**EXTRACT TO READ**
□ □ □

Fomer radio announcer, newspaper reporter does book on local bridges named for people
Published 2:13 pm Wednesday, June 15, 2022
Getting your Trinity Audio player ready...
|
What’s in a name? Buildings, roads, schools, bridges and other public entities are often named for people. Most are named after a famous person, politician, or someone who has left their mark on a community.
Naming a road, bridge or other transport related infrastructure is important—names make it easier for people and emergency services to navigate their way around the community. A name can promote a sense of community identity by recognizing historical, cultural and natural linkages. It is also a great opportunity to honor individuals for their contribution to the community.
In Carter County there are 88 bridges named for people, yet many of these people were not famous. They were just ordinary citizens. One bridge on Stoney Creek – the Blanche Ward Berry Bridge – located over Hinkle Branch near the Bud Roberts Loop close to where Nancy and Jeff Ensor live continually begged an answer to “Who was Blanche Ward Berry?” There were other bridges in the county that were named for people that the Ensors asked: Who were these people? How did they leave their mark in history?
Thus, Nancy a former newspaper reporter and radio announcer began the quest of researching the people for whom bridges in the county were named. The result. A book titled “We’ll Cross That Bridge…” which celebrates the namesake bridges of Carter County, Tenn., and the beloved people they honor.
Ensor noted that during her research she found that many of the bridges are named for Carter Countians who served in the military. Some came home and some did not. Other bridges were named for elected officials, others for people, who lived in the community where the bridges are located. “What I discovered was that all of these people were special to someone and to their community and had wonderful life stories that deserve to be told and remembered,” said Ensor.

□ □ □

**INPUT DATA**
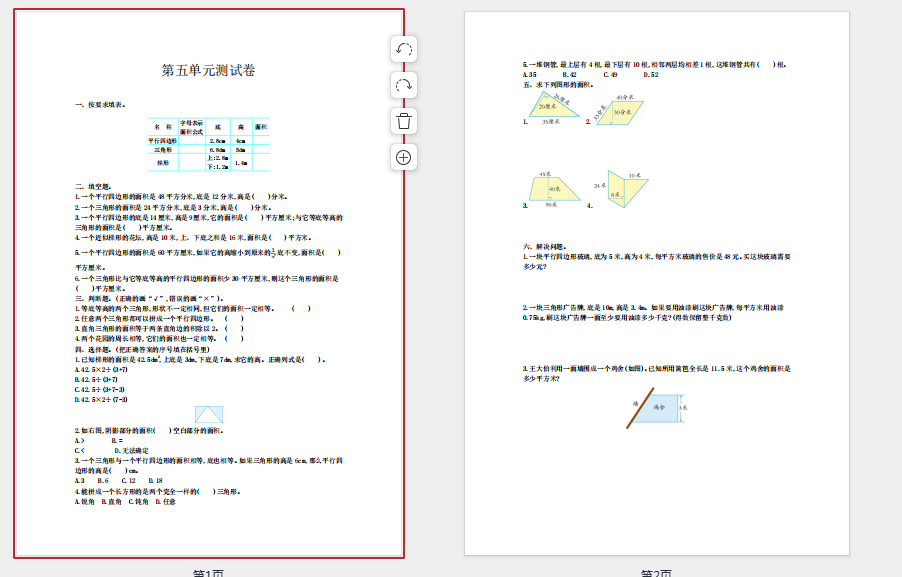Click the blue chicken coop diagram on page 2

point(655,407)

□ □ □

**EXERCISE DIRECTIONS**
Copy from the article on Carter County bridges, word for word, the passage starting at "Thus, Nancy a" and ending at "people they honor.". The lines after the article on Carter County bridges aren't used here.

**RESPONSE AREA**
Thus, Nancy a former newspaper reporter and radio announcer began the quest of researching the people for whom bridges in the county were named. The result. A book titled “We’ll Cross That Bridge…” which celebrates the namesake bridges of Carter County, Tenn., and the beloved people they honor.